Syracuse researchers join forces to identify chemical composition of plastic artifacts
Credit: Syracuse University
Syracuse University Libraries’ Special Collection Research Center (SCRC) and the Department of Chemistry in the College of Arts and Sciences have collaborated on a first-of-its-kind project. Courtney Asztalos, the Libraries’ plastics pioneers curator of plastics and historical artifacts, partnered with chemistry professor Timothy Korter to investigate the chemical composition of objects from the Plastics Artifacts Collection, located on the sixth floor of Bird Library.
Korter, chemistry instructor Mary Boyden and chemistry Ph.D. candidate Elyse Kleist created the Syracuse Chemistry of Artifacts Project (SCOAP) to use Raman spectroscopy to analyze plastic items from the Plastics Artifacts Collection. Raman spectroscopy is a non-destructive technique using a laser beam to enhance knowledge of the chemical composition of plastics. This information is critical to the Plastics Artifacts Collection’s conservation, preservation and curation.
In addition to the benefit to the Libraries, the collaboration is also providing a research opportunity for the Department of Chemistry. With a solid foundation now in place through the creation of a comprehensive reference database of known plastics and formation of research protocols, the SCOAP team has set the stage for undergraduate students to engage in undergraduate research beginning in fall 2019.

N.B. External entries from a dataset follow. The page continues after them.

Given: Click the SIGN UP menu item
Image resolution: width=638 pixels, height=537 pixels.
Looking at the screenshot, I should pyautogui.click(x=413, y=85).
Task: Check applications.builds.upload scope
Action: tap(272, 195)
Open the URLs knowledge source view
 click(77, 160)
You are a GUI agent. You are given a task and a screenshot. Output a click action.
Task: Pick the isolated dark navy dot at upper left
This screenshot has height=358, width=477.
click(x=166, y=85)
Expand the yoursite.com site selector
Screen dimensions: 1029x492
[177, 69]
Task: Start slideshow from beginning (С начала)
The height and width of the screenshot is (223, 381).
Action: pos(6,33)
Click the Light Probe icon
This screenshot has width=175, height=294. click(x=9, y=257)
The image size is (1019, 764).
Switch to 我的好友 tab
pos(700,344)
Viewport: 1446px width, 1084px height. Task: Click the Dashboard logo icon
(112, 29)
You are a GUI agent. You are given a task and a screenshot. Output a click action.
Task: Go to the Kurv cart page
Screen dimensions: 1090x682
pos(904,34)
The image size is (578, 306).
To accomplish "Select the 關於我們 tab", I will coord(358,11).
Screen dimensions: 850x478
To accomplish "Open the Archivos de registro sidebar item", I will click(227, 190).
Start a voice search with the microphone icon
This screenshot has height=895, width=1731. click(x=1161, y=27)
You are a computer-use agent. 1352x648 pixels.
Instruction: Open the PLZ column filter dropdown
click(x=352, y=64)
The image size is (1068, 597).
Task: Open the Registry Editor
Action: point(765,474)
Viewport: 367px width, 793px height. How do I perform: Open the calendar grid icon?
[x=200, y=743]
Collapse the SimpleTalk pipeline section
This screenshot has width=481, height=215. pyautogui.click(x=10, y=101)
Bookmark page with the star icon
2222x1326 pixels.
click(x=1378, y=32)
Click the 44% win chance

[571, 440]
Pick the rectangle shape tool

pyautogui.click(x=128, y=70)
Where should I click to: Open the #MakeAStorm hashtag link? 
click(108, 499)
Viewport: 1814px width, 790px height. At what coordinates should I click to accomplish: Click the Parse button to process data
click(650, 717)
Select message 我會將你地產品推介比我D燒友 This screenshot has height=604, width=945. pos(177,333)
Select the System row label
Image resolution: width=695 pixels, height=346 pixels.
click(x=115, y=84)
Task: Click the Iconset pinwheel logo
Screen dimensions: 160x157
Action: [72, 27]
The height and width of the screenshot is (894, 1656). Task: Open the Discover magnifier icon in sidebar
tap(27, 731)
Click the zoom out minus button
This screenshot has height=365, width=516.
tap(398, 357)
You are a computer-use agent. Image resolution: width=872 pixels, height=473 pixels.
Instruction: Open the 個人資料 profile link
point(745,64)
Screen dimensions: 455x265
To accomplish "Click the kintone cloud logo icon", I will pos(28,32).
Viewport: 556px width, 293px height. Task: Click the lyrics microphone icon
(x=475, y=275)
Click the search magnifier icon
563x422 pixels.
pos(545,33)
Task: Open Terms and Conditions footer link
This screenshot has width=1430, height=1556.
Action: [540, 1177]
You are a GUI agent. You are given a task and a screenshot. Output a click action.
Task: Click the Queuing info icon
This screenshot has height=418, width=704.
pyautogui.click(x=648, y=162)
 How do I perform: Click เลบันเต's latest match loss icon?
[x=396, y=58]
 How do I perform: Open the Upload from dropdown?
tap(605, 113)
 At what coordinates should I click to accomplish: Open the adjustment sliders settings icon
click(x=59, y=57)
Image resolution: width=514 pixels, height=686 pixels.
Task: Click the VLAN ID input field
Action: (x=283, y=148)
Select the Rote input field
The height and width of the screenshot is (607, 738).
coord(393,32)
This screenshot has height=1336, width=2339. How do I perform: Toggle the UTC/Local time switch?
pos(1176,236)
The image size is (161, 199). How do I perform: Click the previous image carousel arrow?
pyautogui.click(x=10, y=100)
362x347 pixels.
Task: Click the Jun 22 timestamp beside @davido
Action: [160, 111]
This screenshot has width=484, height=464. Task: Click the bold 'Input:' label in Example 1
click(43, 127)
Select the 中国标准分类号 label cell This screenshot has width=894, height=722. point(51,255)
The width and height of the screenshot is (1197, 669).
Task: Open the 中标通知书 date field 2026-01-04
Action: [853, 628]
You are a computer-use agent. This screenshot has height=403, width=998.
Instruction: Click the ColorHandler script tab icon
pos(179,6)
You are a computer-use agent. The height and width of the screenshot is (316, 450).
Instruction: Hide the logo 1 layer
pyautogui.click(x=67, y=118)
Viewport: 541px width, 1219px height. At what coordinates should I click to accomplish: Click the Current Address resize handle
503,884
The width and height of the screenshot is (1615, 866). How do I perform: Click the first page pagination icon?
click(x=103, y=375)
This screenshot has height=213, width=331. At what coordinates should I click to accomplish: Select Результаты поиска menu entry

Students enrolled in Introduction to Chemical Research (CHE450) will work alongside Korter and Boyden on the project as part of their American Chemical Society certified degrees. They will use Raman spectroscopy to identify the chemical composition of items in the Plastics Collection and will also work with Libraries staff to understand the historical and cultural value of important plastics artifacts.
“From a chemistry perspective, this is an outstanding example of applying rigorous analytical chemistry techniques in a real-world scenario where the students can immediately see the positive impact of their investigative work,” Korter says.
“It is magnificent to see the plastics artifacts being utilized in new and exciting ways, especially in contributing to SCOAP’s chemical research,” says Asztalos.
“We are delighted to partner on this innovative research project, which combines skills and materials from the Special Collections Research Center with faculty and student expertise, and which adds to our knowledge of important items in our collections to benefit future research,” adds Dean of Libraries and University Librarian David Seaman. “This is exemplary of the kind of work an R1 research university is engaged in.”
The initiative was made possible through financial support from Invest Syracuse and the Department of Chemistry for the purchase of a portable Raman spectrometer, microscope, computer and supplies, as well as Syracuse University Libraries for project space and the purchase of modern polymer reference samples that were used to create a plastics reference library. Members of the Plastics Pioneers Association also donated reference samples to SCOAP’s plastics reference library.